EXERCISE DETAILS: Where the data below shows a picture, leave that picture out and copy the rest exactly.

START SUPPLIED MATERIAL

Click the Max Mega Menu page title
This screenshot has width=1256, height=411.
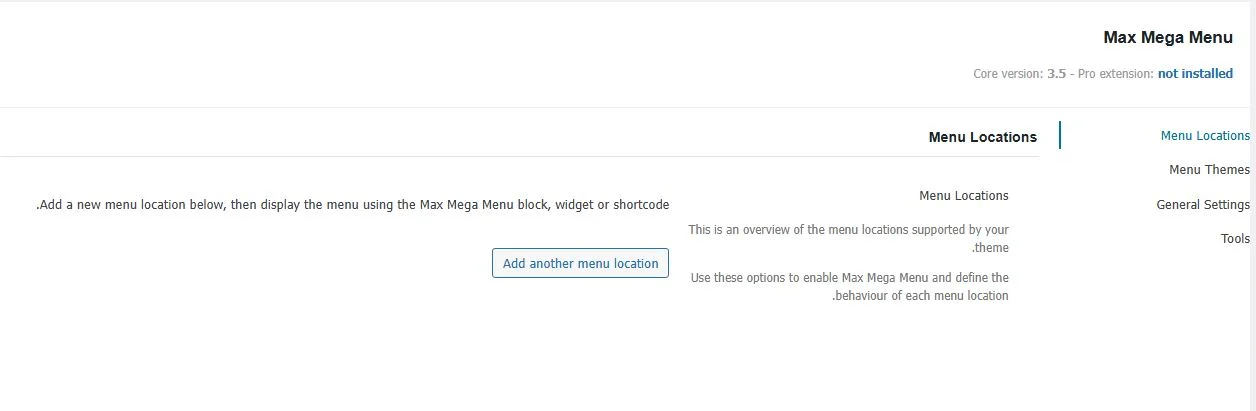tap(1167, 38)
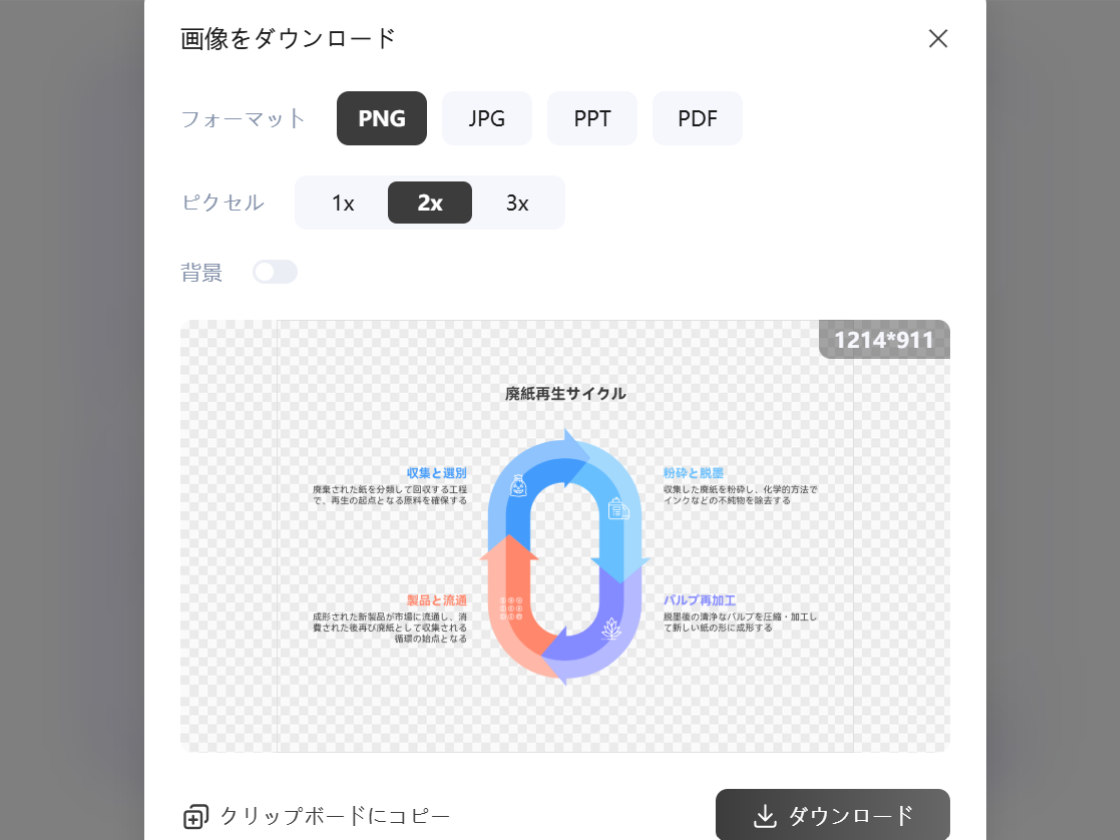The image size is (1120, 840).
Task: Click the download arrow icon
Action: click(765, 816)
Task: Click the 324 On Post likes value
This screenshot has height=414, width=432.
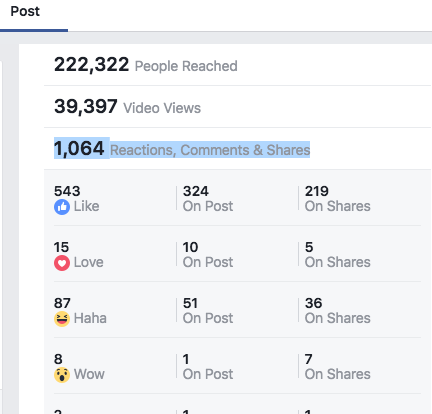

END SUPPLIED MATERIAL

WRITTEN ANSWER:
Click the Max Mega Menu page title
This screenshot has width=1256, height=411.
tap(1167, 38)
The image size is (1120, 840).
Task: Click the download arrow icon
Action: click(765, 816)
Task: Click the 324 On Post likes value
This screenshot has height=414, width=432.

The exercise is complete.